__EXERCISE INPUTS__

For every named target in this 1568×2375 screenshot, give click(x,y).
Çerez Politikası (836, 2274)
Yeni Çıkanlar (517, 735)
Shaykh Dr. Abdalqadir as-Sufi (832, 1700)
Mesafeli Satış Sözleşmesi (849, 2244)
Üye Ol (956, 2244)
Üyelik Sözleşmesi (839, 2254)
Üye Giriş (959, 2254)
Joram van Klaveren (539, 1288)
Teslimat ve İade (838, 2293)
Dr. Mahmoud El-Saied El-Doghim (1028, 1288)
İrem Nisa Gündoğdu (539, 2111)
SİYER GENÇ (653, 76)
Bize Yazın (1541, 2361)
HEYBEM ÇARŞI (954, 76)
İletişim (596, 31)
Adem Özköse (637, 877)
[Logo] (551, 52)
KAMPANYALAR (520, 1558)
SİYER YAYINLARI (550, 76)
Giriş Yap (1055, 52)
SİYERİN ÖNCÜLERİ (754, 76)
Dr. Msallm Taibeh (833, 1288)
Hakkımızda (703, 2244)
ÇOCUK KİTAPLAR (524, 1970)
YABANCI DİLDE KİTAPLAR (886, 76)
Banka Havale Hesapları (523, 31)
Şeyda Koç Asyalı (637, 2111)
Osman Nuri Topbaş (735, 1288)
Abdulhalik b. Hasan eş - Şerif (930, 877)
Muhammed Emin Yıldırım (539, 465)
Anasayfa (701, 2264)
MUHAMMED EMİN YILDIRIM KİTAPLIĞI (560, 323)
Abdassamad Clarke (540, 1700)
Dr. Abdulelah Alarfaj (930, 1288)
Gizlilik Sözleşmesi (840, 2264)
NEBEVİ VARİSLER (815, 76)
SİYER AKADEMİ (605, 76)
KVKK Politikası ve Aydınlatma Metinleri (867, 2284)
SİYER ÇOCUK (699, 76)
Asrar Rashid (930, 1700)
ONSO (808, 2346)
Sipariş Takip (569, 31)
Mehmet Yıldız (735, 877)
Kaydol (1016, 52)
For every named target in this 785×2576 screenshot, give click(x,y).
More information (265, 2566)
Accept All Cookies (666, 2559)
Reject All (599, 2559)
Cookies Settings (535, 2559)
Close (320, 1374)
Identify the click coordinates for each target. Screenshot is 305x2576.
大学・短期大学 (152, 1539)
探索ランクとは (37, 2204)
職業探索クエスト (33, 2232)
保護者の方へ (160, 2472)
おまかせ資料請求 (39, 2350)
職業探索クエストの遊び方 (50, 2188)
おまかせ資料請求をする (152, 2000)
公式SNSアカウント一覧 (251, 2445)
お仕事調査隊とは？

__TASK DIRECTIONS__
Find where "SİYER ÇOCUK (699, 76)" occurs in the data, and please write out that line through the last line exactly, with nothing else.

__OUTPUT OF THE TASK__
SİYER ÇOCUK (699, 76)
Asrar Rashid (930, 1700)
ONSO (808, 2346)
Sipariş Takip (569, 31)
Mehmet Yıldız (735, 877)
Kaydol (1016, 52)
For every named target in this 785×2576 screenshot, give click(x,y).
More information (265, 2566)
Accept All Cookies (666, 2559)
Reject All (599, 2559)
Cookies Settings (535, 2559)
Close (320, 1374)
Identify the click coordinates for each target. Screenshot is 305x2576.
大学・短期大学 (152, 1539)
探索ランクとは (37, 2204)
職業探索クエスト (33, 2232)
保護者の方へ (160, 2472)
おまかせ資料請求 (39, 2350)
職業探索クエストの遊び方 (50, 2188)
おまかせ資料請求をする (152, 2000)
公式SNSアカウント一覧 (251, 2445)
お仕事調査隊とは？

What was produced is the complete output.